◆ **What you should do**: Please transcribe the data exactly, with nothing left out.

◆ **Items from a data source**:
⟨

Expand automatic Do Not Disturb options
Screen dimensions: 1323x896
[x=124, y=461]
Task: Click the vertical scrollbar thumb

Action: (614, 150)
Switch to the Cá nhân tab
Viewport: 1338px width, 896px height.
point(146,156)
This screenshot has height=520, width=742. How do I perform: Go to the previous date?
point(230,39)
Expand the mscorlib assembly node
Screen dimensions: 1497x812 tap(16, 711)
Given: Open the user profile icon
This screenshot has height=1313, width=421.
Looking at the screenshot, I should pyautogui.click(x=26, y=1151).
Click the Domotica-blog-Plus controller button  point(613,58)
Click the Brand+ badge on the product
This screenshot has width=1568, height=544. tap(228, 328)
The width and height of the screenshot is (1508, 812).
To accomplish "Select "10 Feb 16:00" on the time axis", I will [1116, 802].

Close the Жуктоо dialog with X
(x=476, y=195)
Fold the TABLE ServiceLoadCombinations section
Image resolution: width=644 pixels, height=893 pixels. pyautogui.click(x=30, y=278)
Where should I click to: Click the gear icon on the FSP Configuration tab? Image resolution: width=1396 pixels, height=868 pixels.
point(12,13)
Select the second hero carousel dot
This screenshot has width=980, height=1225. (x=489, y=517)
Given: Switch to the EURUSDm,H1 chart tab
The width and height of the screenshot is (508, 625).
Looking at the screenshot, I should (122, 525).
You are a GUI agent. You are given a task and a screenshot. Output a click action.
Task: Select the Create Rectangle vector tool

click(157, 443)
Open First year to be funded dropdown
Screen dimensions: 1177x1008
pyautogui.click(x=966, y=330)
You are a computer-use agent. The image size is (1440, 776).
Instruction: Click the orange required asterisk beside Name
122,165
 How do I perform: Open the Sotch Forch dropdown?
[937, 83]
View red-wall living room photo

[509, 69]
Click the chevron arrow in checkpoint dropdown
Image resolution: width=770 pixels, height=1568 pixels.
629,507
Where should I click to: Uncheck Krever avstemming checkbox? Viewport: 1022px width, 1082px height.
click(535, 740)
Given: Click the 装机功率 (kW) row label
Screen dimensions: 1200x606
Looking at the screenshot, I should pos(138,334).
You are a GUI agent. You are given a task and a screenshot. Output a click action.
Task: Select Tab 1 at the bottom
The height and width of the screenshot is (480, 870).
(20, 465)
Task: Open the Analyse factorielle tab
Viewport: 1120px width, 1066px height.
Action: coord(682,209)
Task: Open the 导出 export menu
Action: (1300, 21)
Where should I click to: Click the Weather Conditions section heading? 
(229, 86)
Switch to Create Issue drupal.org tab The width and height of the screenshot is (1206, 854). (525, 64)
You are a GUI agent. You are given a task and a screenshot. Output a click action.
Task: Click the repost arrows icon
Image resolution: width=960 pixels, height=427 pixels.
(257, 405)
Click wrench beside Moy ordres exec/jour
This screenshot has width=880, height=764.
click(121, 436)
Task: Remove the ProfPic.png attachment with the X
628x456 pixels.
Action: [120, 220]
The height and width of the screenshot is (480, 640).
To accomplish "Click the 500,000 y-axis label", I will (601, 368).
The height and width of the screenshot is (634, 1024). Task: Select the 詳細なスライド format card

⟩

◆ **Solution to this exercise**:
Expand automatic Do Not Disturb options
Screen dimensions: 1323x896
[x=124, y=461]
Task: Click the vertical scrollbar thumb

Action: (614, 150)
Switch to the Cá nhân tab
Viewport: 1338px width, 896px height.
point(146,156)
This screenshot has height=520, width=742. How do I perform: Go to the previous date?
point(230,39)
Expand the mscorlib assembly node
Screen dimensions: 1497x812 tap(16, 711)
Given: Open the user profile icon
This screenshot has height=1313, width=421.
Looking at the screenshot, I should pyautogui.click(x=26, y=1151).
Click the Domotica-blog-Plus controller button  point(613,58)
Click the Brand+ badge on the product
This screenshot has width=1568, height=544. tap(228, 328)
The width and height of the screenshot is (1508, 812).
To accomplish "Select "10 Feb 16:00" on the time axis", I will [1116, 802].

Close the Жуктоо dialog with X
(x=476, y=195)
Fold the TABLE ServiceLoadCombinations section
Image resolution: width=644 pixels, height=893 pixels. pyautogui.click(x=30, y=278)
Where should I click to: Click the gear icon on the FSP Configuration tab? Image resolution: width=1396 pixels, height=868 pixels.
point(12,13)
Select the second hero carousel dot
This screenshot has width=980, height=1225. (x=489, y=517)
Given: Switch to the EURUSDm,H1 chart tab
The width and height of the screenshot is (508, 625).
Looking at the screenshot, I should (122, 525).
You are a GUI agent. You are given a task and a screenshot. Output a click action.
Task: Select the Create Rectangle vector tool

click(157, 443)
Open First year to be funded dropdown
Screen dimensions: 1177x1008
pyautogui.click(x=966, y=330)
You are a computer-use agent. The image size is (1440, 776).
Instruction: Click the orange required asterisk beside Name
122,165
 How do I perform: Open the Sotch Forch dropdown?
[937, 83]
View red-wall living room photo

[509, 69]
Click the chevron arrow in checkpoint dropdown
Image resolution: width=770 pixels, height=1568 pixels.
629,507
Where should I click to: Uncheck Krever avstemming checkbox? Viewport: 1022px width, 1082px height.
click(535, 740)
Given: Click the 装机功率 (kW) row label
Screen dimensions: 1200x606
Looking at the screenshot, I should pos(138,334).
You are a GUI agent. You are given a task and a screenshot. Output a click action.
Task: Select Tab 1 at the bottom
The height and width of the screenshot is (480, 870).
(20, 465)
Task: Open the Analyse factorielle tab
Viewport: 1120px width, 1066px height.
Action: coord(682,209)
Task: Open the 导出 export menu
Action: (1300, 21)
Where should I click to: Click the Weather Conditions section heading? 
(229, 86)
Switch to Create Issue drupal.org tab The width and height of the screenshot is (1206, 854). (525, 64)
You are a GUI agent. You are given a task and a screenshot. Output a click action.
Task: Click the repost arrows icon
Image resolution: width=960 pixels, height=427 pixels.
(257, 405)
Click wrench beside Moy ordres exec/jour
This screenshot has width=880, height=764.
click(121, 436)
Task: Remove the ProfPic.png attachment with the X
628x456 pixels.
Action: [120, 220]
The height and width of the screenshot is (480, 640).
To accomplish "Click the 500,000 y-axis label", I will (601, 368).
The height and width of the screenshot is (634, 1024). Task: Select the 詳細なスライド format card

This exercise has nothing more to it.